The Indian Institute of Management Jammu (IIM- Jammu or IIM-J) is a public, autonomous business school located in Jammu, Jammu and Kashmir, India. Established in 2016, it is the youngest Indian Institute of Management. IIM Jammu is currently (DBA) in Management as per Indian Institutes of Management Act 2017. The student intake is 240 for the Masters of Business Administration (MBA) programme for the year 2019.

== Background ==
IIM Jammu is established by the Ministry of Human Resource Development. It was established with the approval of the Union Cabinet, chaired by the Prime Minister Narendra Modi on 13 October 2016.

== Board of Governors ==
The Board of Governors (BoG) govern the administration and working of IIM Jammu. The chairperson of BoG is Mr. Milind Prahlad Kamble, Padma Shree awardee, Chairman and Managing Director of MPK Group of Companies and Founder of Dalit Indian Chamber of Commerce & Industry (DICCI). IIM Jammu is governed by a Board of Governors composed of eleven educationists and administrators namely:
- Mr. Sanjay Kumar Sinha (Joint Secretary Management, Ministry of Human Resource Development, Government of India),
- Ms. Anita Bhogle (Prosearch Consultants, Mumbai),
- Mr.
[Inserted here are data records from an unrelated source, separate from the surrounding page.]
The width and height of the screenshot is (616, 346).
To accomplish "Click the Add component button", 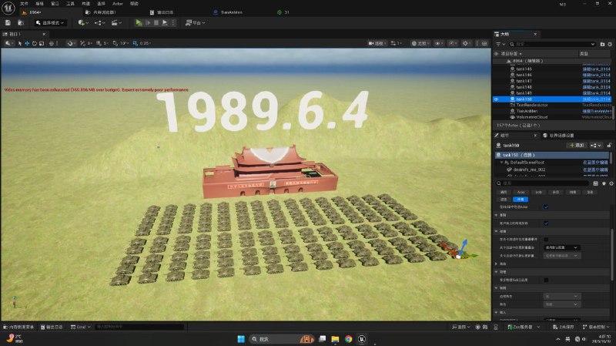I will [x=577, y=145].
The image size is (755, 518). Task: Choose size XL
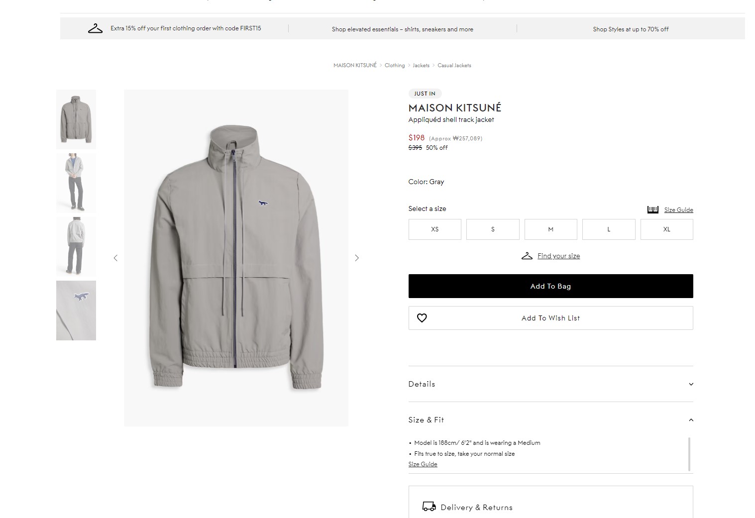(x=666, y=229)
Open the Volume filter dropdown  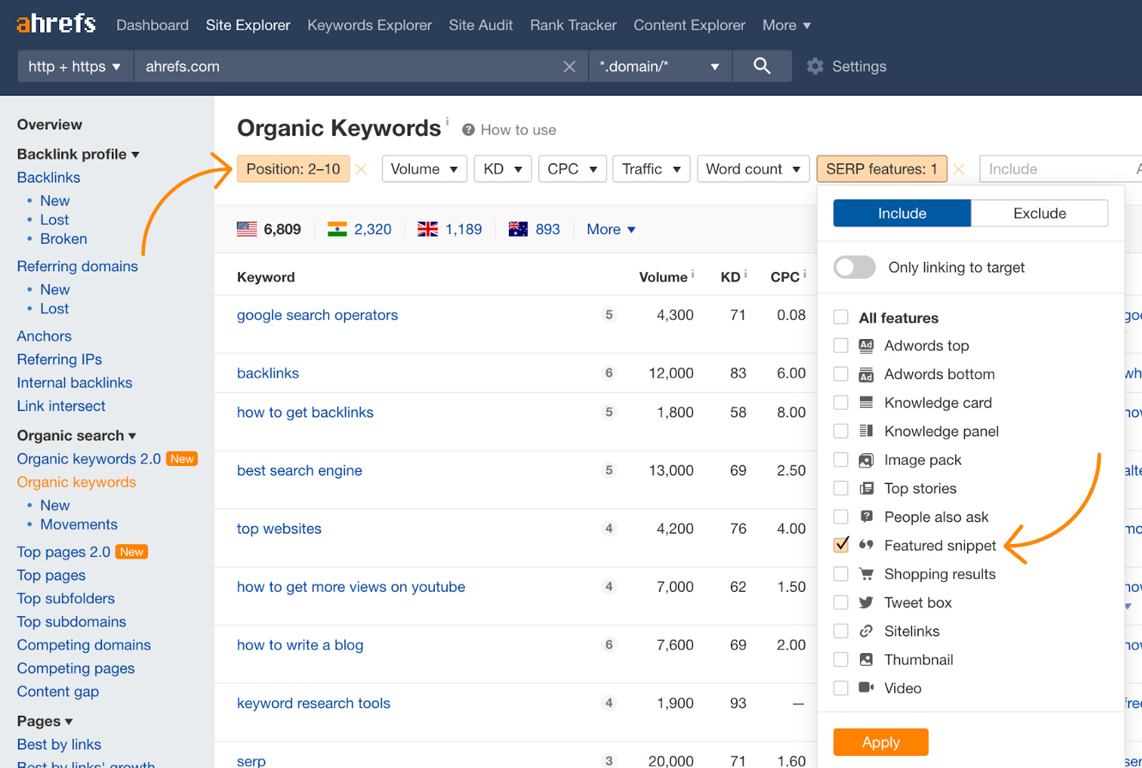(x=424, y=169)
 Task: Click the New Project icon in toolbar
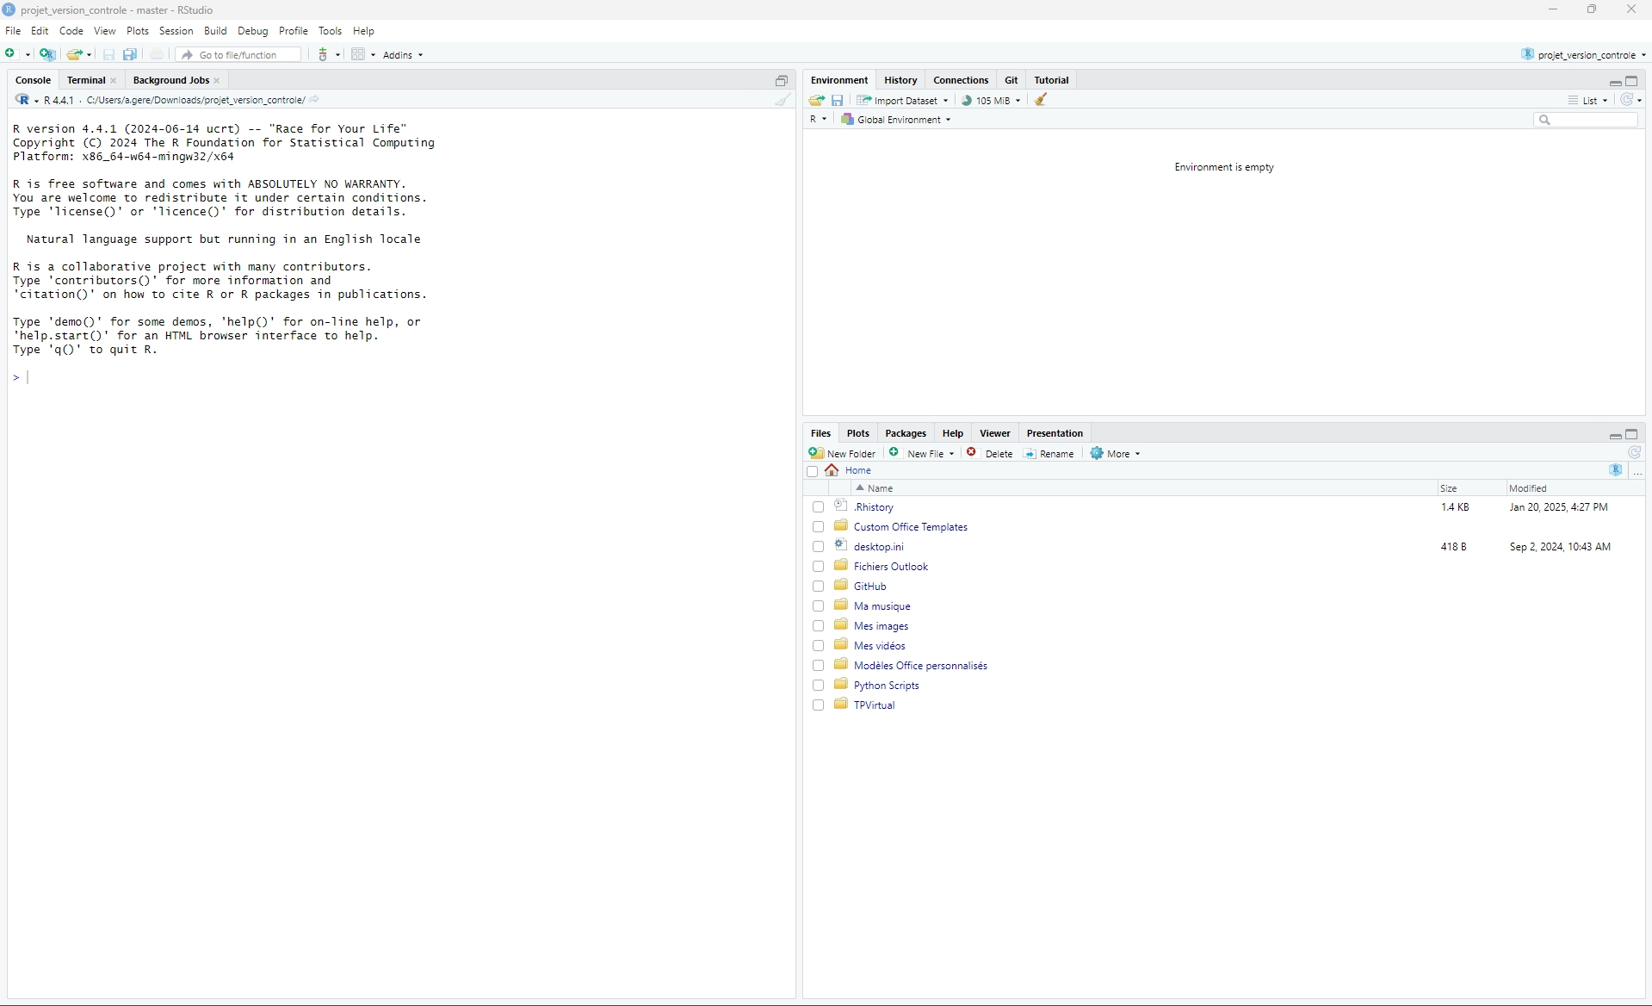[x=47, y=54]
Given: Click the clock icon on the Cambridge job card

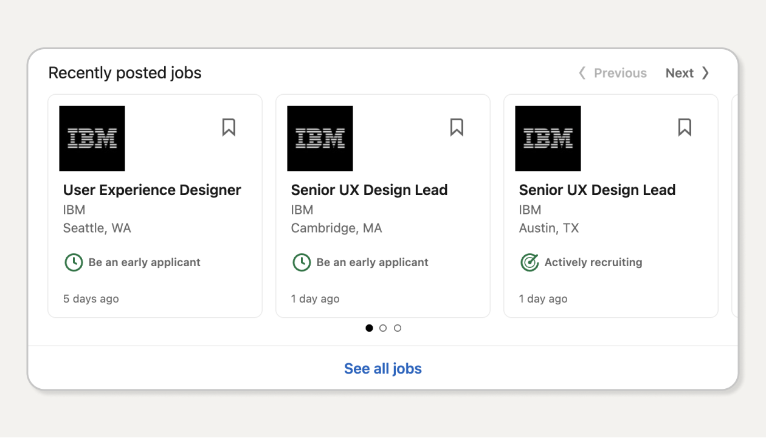Looking at the screenshot, I should (302, 262).
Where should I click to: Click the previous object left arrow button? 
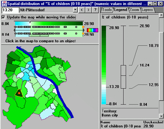(82, 10)
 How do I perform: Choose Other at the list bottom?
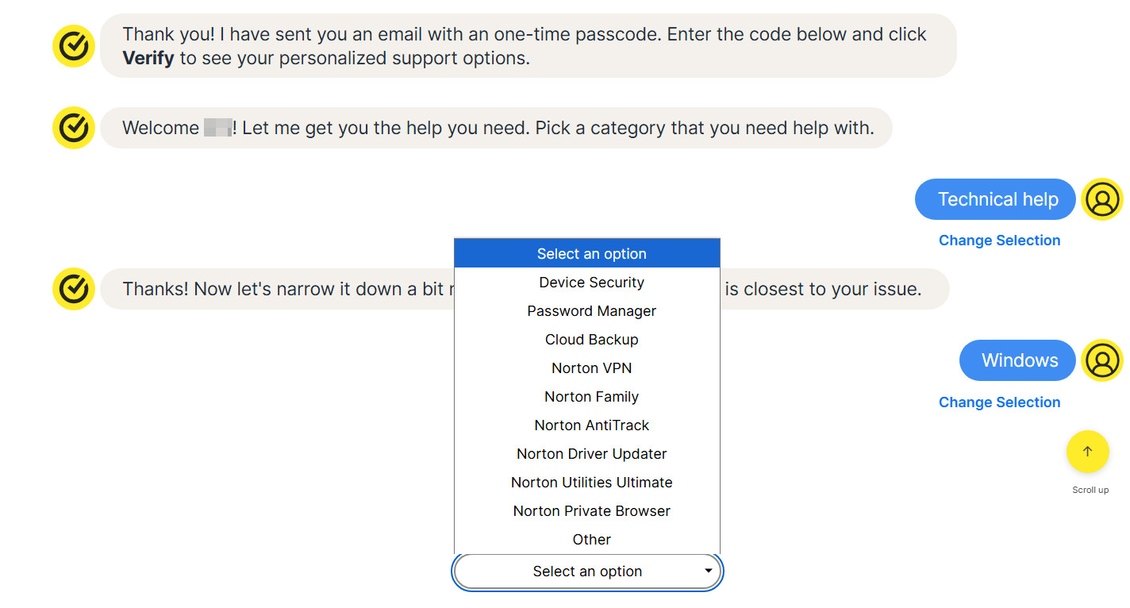(591, 540)
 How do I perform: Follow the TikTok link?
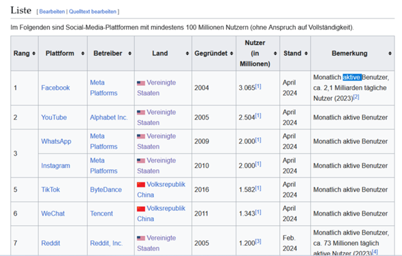click(x=50, y=190)
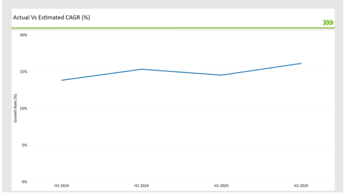Click the blue line between H1 and H2 2024
The image size is (346, 195).
click(102, 75)
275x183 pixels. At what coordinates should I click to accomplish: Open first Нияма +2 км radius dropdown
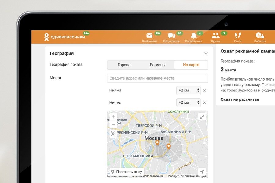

Talat Parvez Rohella (Commissioner  Secretary, Higher Education Department, Government of Jammu & Kashmir),
- Mr. Anand Kripalu (Managing Director, Chief Executive Officer and Member Diageo Global Executive Committee, Mumbai),
- Mr. Mukund Walvekar (Ex. Managing Director & Chief Executive Officer, Acer Ltd., Bengaluru),
- Mr. Ranjit Singh (Executive Managing Director, Kalpataru Power Transmission Ltd., Noida),
- Dr. Shalini Lal (Founder Infinity OD, New Delhi),
- Mr. Lalit Kumar Shantaram Naik (Director, Noveltech Feeds Private Ltd., Mumbai),
- Mr. Vijay Gambhire (Managing Director & Chief Executive Officer, CEAT Specialty Tyres Ltd.) and
- Prof. B. S. Sahay (Director, IIM Jammu)

== Campus ==
IIM Jammu constructed its permanent campus in 200 acres of land in Jagti situated 18 kilometres away from Jammu Airport. The permanent campus will offer technologically advanced classrooms, hostels, faculty residence and state of the art infrastructure. Further, IIM Jammu is setting up an Off-Campus Centre at Srinagar.

== Academics ==
IIM Jammu is currently offering Masters in Business Administration (MBA), Doctor of Business Administration (DBA) in Management, Executive Education programme and Faculty Development Programme. The MBA programme spans over six trimesters spread over the two years. The fundamental courses that lay the premises for various management roles are covered in the first year. Between the first and second year, students undertake an eight-week summer internship. In the second year, students pursue elective courses from Marketing, Business Policy and Strategy, Finance, Operations Management, Human Resource Management and Organization Behaviour area.  The student intake for 2019–2020 year is 140 which will progressively go up to a cumulative student strength of 200 in the 4th year.
In 2021, IIM Jammu inaugurated its first IPM batch for students after class 12th.

== Campus life ==
There are many student-run clubs and committee at IIM Jammu. The student-run clubs and committees are governed by Student Affairs Council. The student-run clubs and committee organizes events throughout the year.